Liste des tâches »
1. Dans le texte sur la régulation du numérique, combien d'agents compte la police chargée du contrôle d'Internet en Chine ?
2. Reprenez le texte sur la régulation du numérique et poursuivez-le après sa dernière phrase.

Texte du document »

-----

La Chine, de son côté, a d’emblée instauré un contrôle d’Internet – assuré par une police qui compte 2 millions d’agents. Elle a fermé ses frontières aux Gafa et soutenu la constitution de champions nationaux, adossés à son immense marché de 1,3 milliard de personnes qui constituent une mine inépuisable de données. Son objectif reste le leadership de l’économie digitale et de l’intelligence artificielle, les monopoles technologiques verrouillant le monopole politique du Parti communiste.
Les États-Unis ont longtemps assuré l’impunité aux Gafa, en raison de leur contribution à la relance de l’économie américaine et de leurs liens étroits avec les agences de renseignement. Mais les scandales à répétition ont dissipé l’illusion d’une autorégulation de l’économie numérique et prouvé la réalité des risques pour le marché comme pour les libertés. Le positionnement des Gafa hors du droit et de la fiscalité est devenu intenable. Il est contesté par les utilisateurs, qui demandent des comptes sur le pacte faustien qui les voit aliéner leurs données en échange d’une illusoire gratuité des services, par les collaborateurs des plateformes, par les États qui ne peuvent plus rester indifférents à l’évasion fiscale, au pillage des données, à la désinformation, à la mobilisation des réseaux sociaux par les djihadistes et les démocratures.

-----

Section des données »
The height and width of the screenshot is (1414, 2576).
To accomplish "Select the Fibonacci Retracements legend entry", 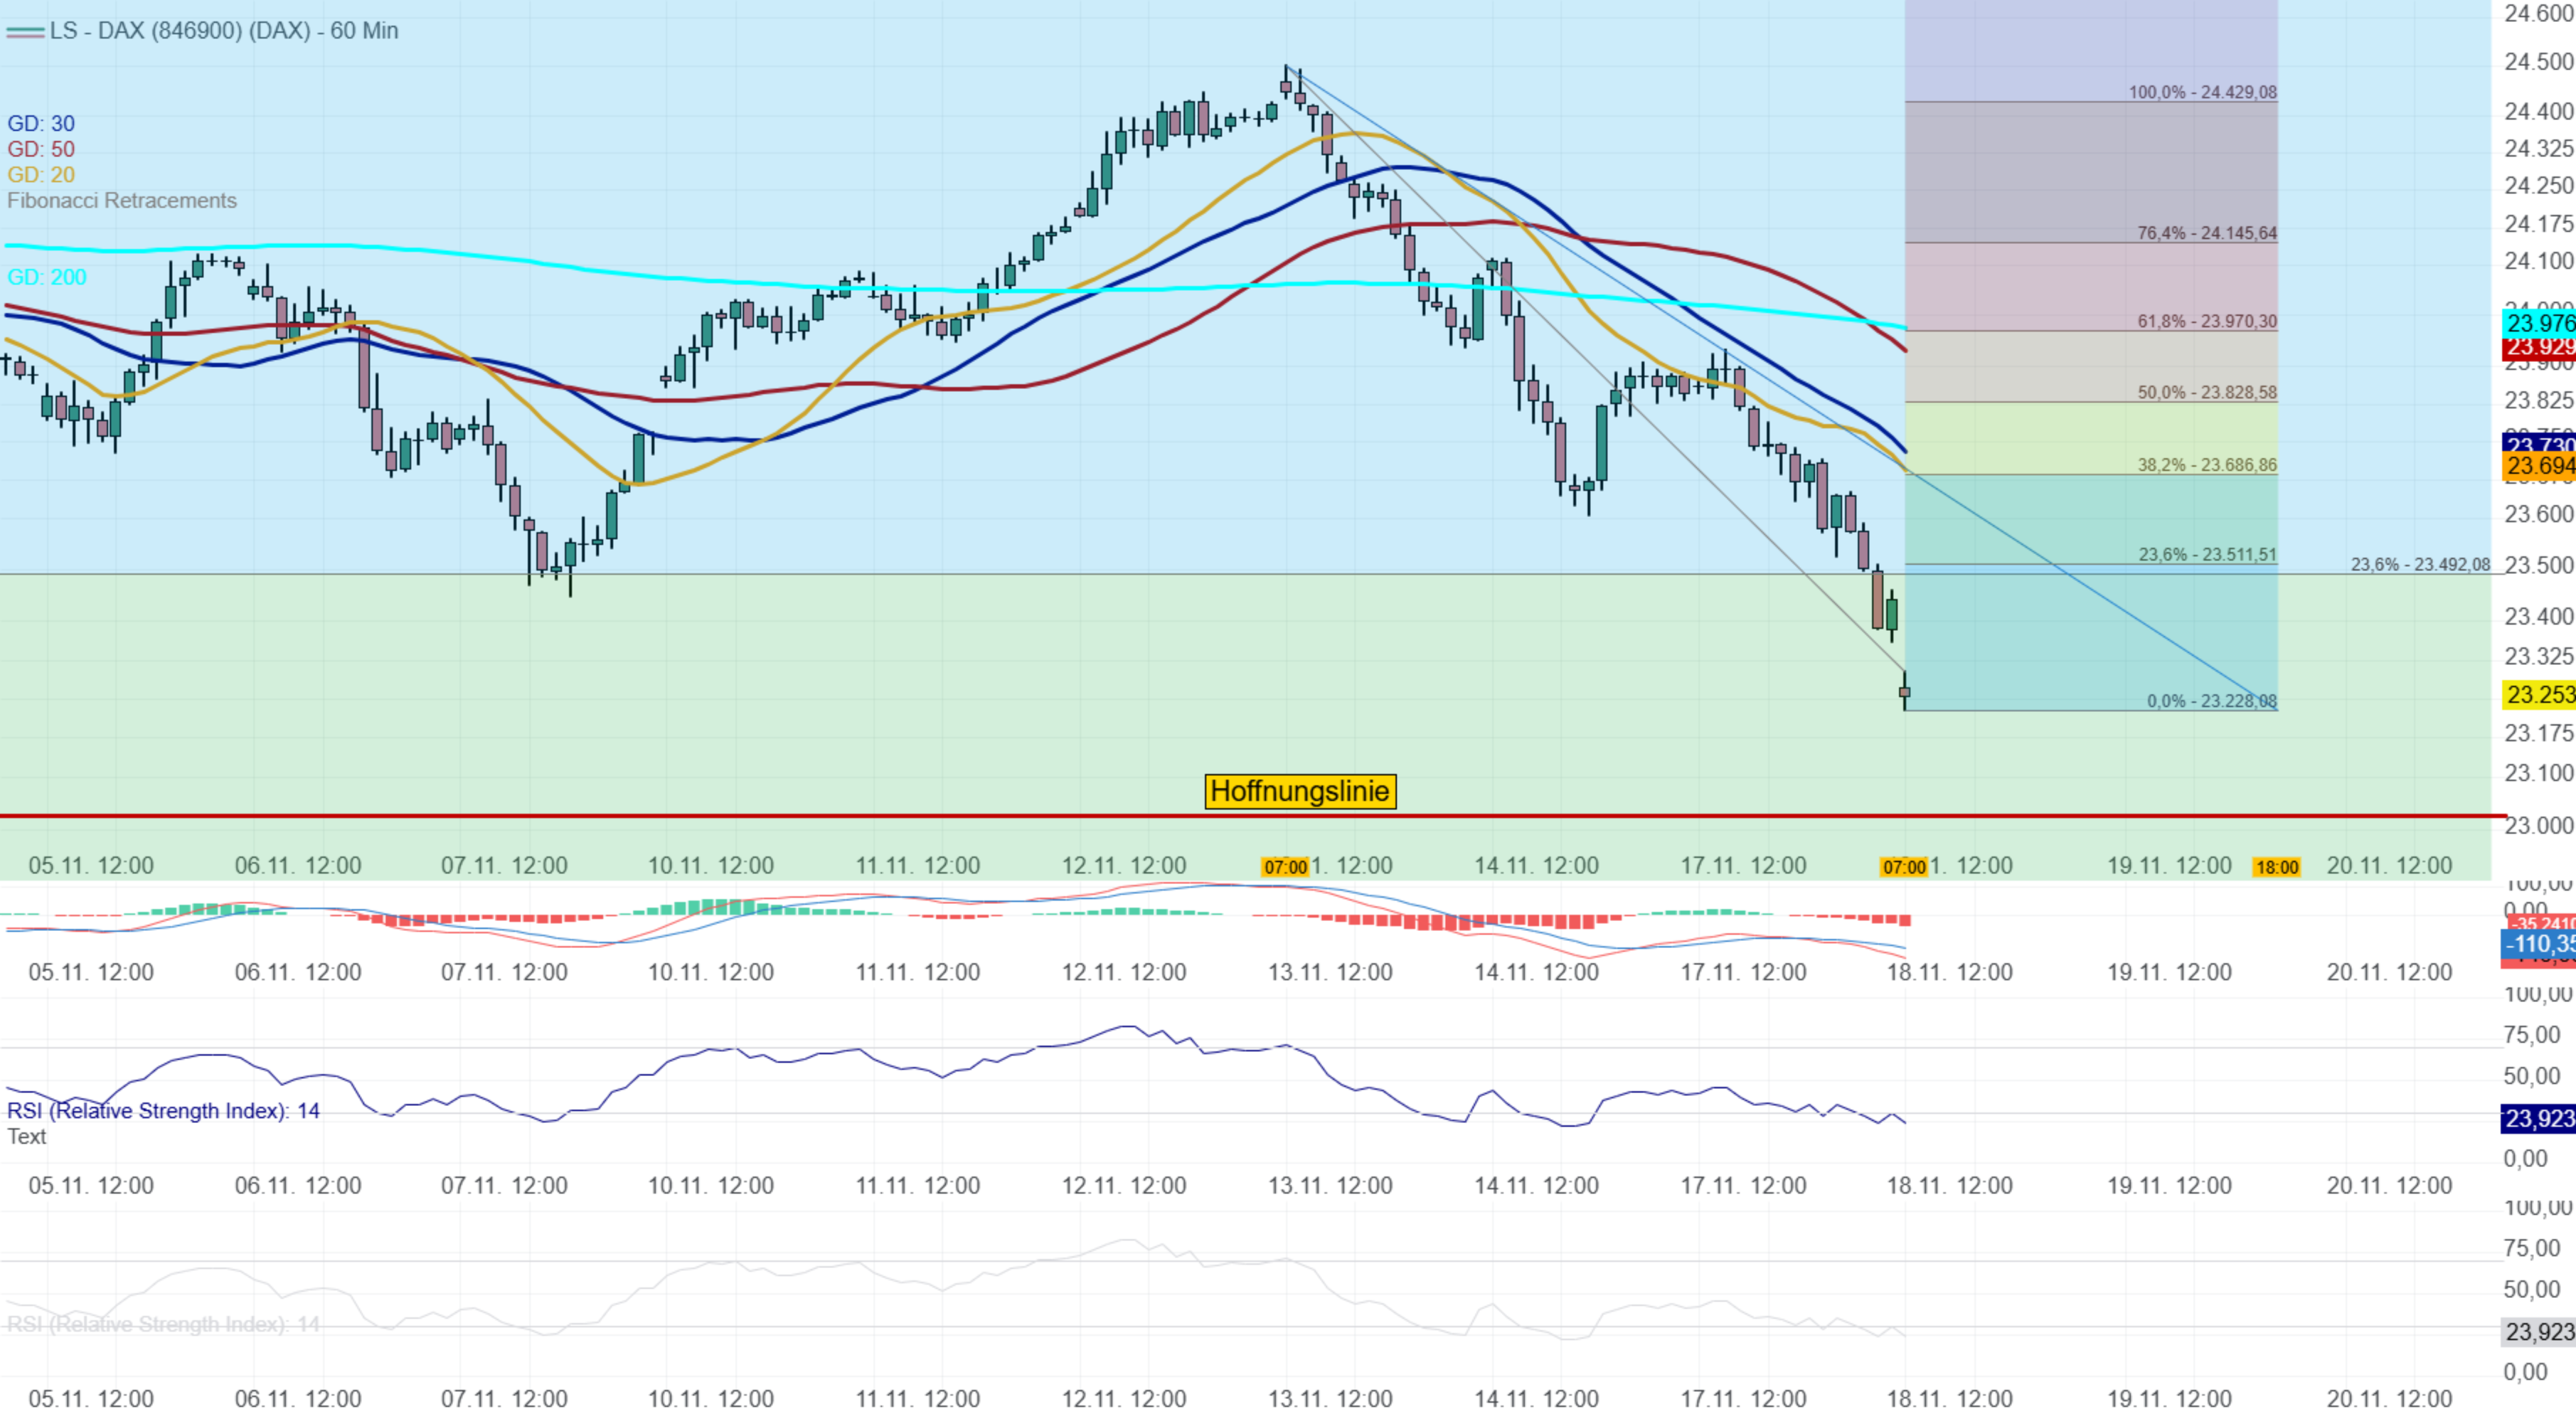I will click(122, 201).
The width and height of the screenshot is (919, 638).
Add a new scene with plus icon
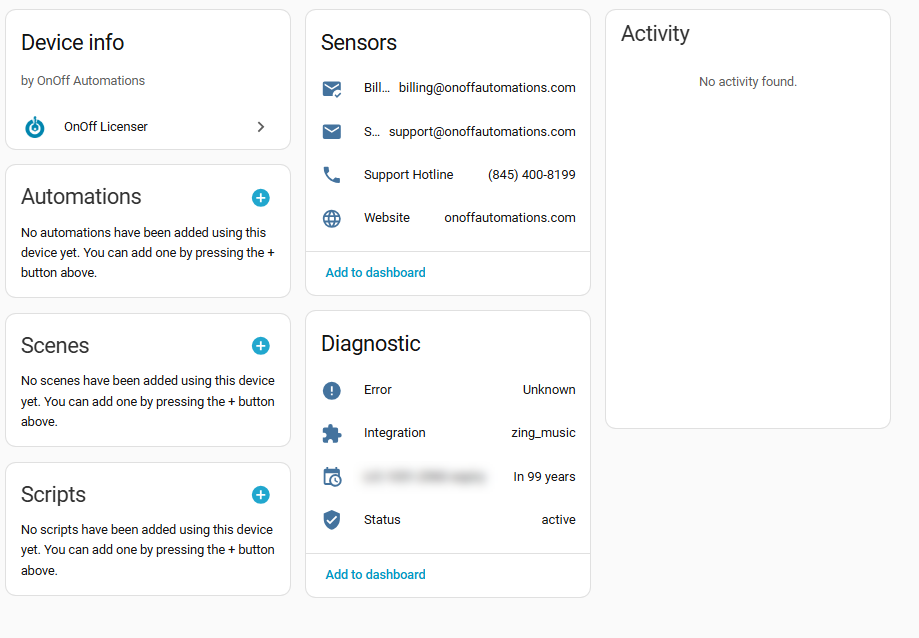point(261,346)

-----

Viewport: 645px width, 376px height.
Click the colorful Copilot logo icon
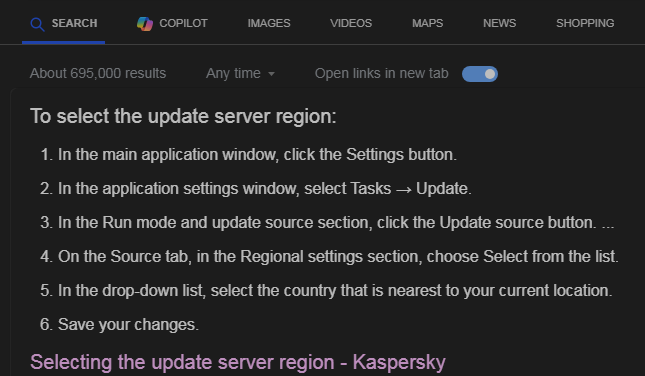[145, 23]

-----

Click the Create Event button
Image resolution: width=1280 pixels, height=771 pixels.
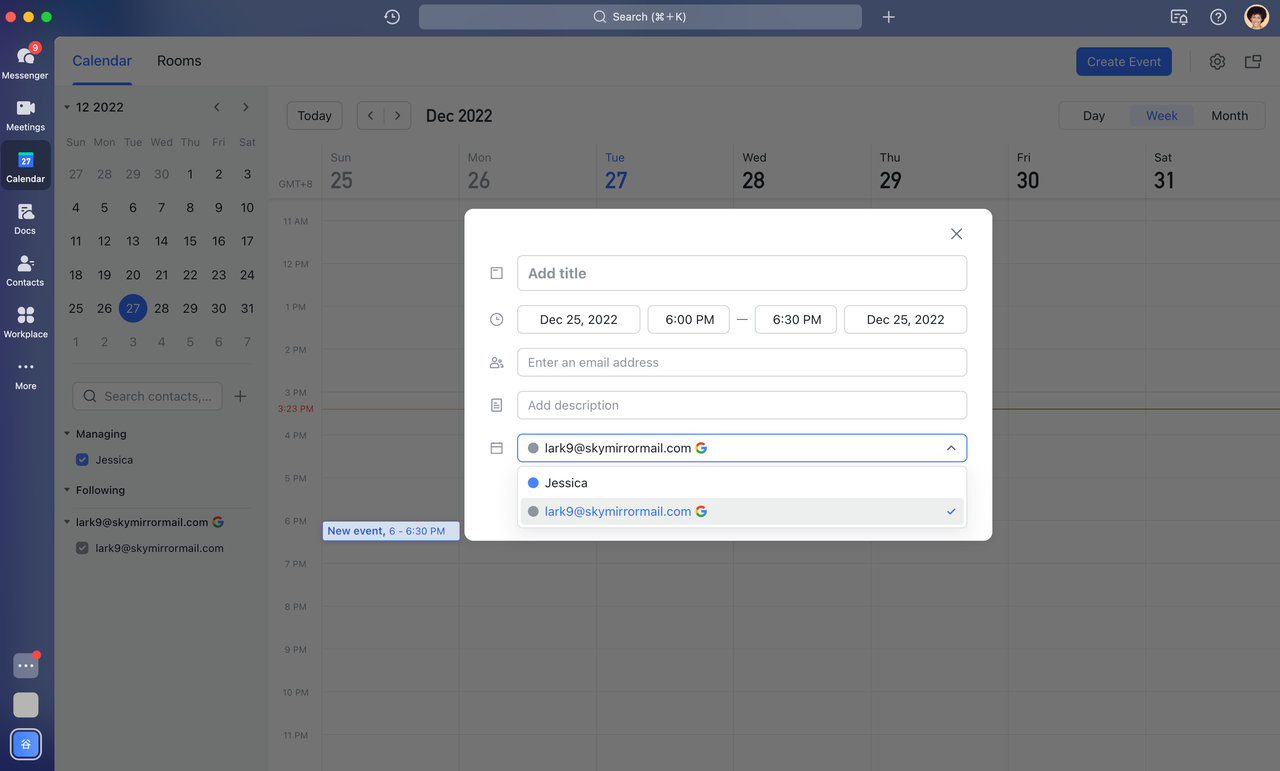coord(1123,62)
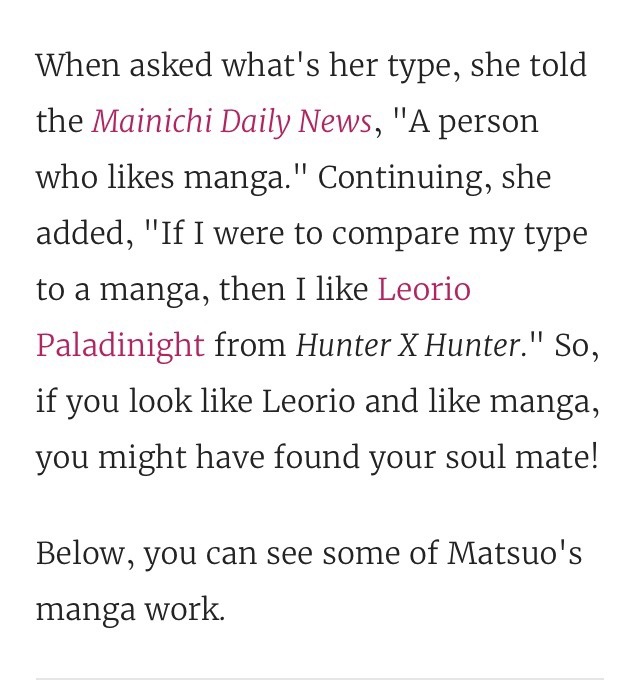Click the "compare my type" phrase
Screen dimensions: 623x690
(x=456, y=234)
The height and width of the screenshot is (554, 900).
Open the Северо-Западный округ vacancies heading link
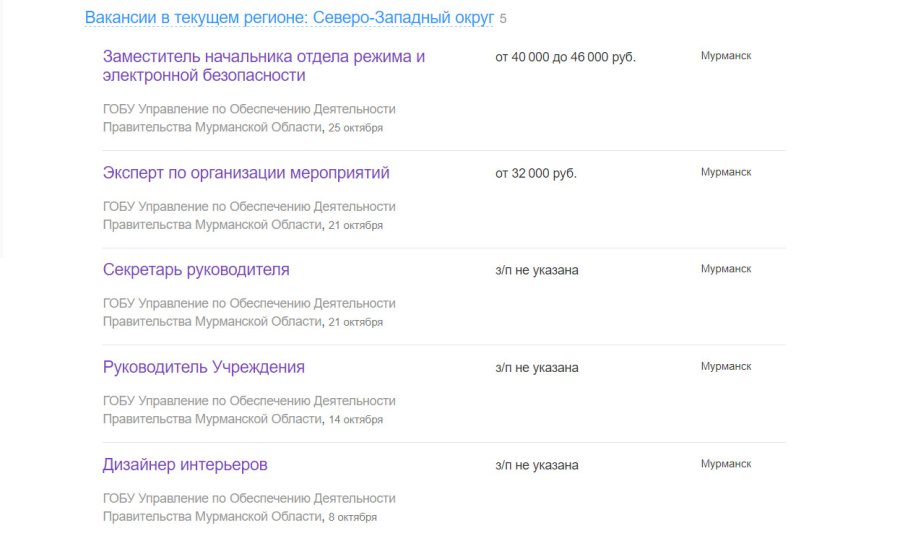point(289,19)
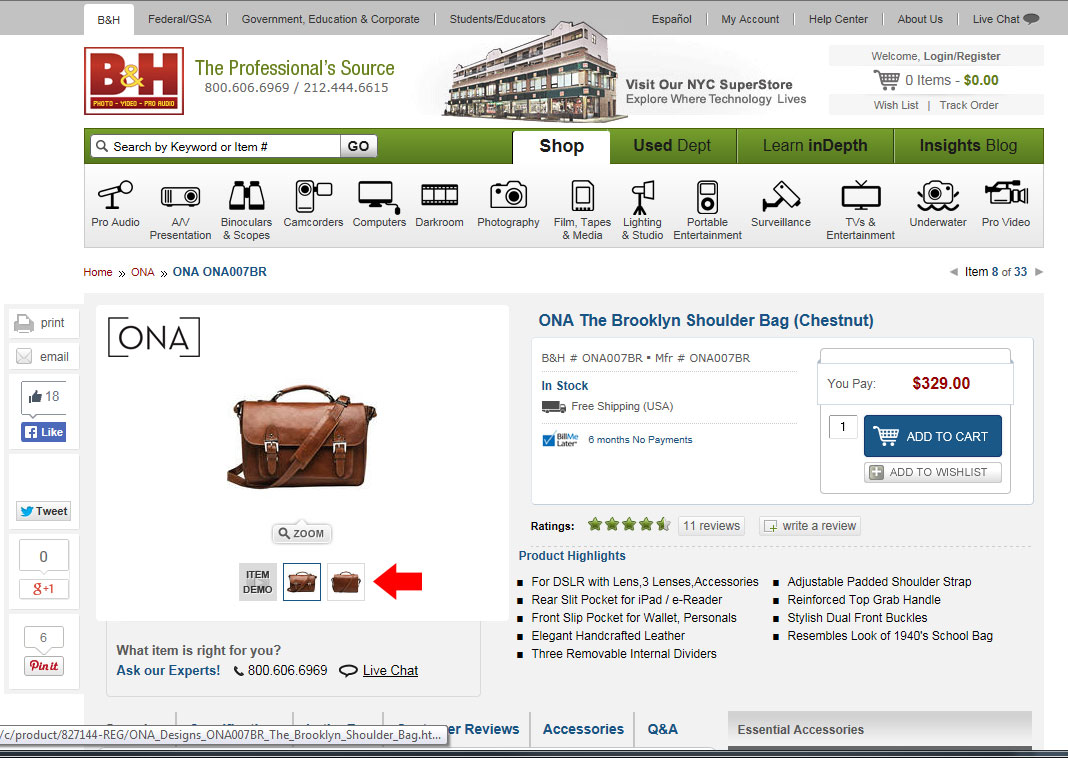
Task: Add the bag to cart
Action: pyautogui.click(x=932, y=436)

-----

Réponses aux exercices »
1. Elle compte 2 millions d'agents.

2.
Un tournant décisif est intervenu à partir de 2016. L’Union européenne, dont le grand marché est vital pour les Gafa – exclus de Chine et d’Inde -, a institué le premier régime de protection des données personnelles en mai 2018 et lourdement sanctionné les Gafa pour la violation des règles de concurrence et les pratiques d’évasion fiscale – Google cumulant 8,3 milliards d’euros d’amendes. Les États-Unis lui emboîtent le pas. Un accord inédit est intervenu entre le département de la Justice et l’autorité de la concurrence confiant au premier le soin d’enquêter sur Apple et Google, à la seconde la supervision de Facebook et Amazon. Surtout, la classe politique s’est retournée, passant du soutien inconditionnel de Barack Obama à la défiance, tant de Donald Trump dénonçant le biais idéologique de l’industrie numérique qui lui serait défavorable que des démocrates, ulcérés par la déstabilisation de Hillary Clinton en 2016.
La dérive des Gafa rappelle que la constitution de monopoles non régulés représente un danger majeur pour l’économie et la société, comme les États-Unis l’ont acté avec le Sherman Act dès 1890. Dans le même temps, face au défi du total-capitalisme chinois, le rétablissement de la concurrence dans l’industrie numérique ne doit pas être mis au service d’une réglementation paralysante mais bien de la recherche et de l’innovation.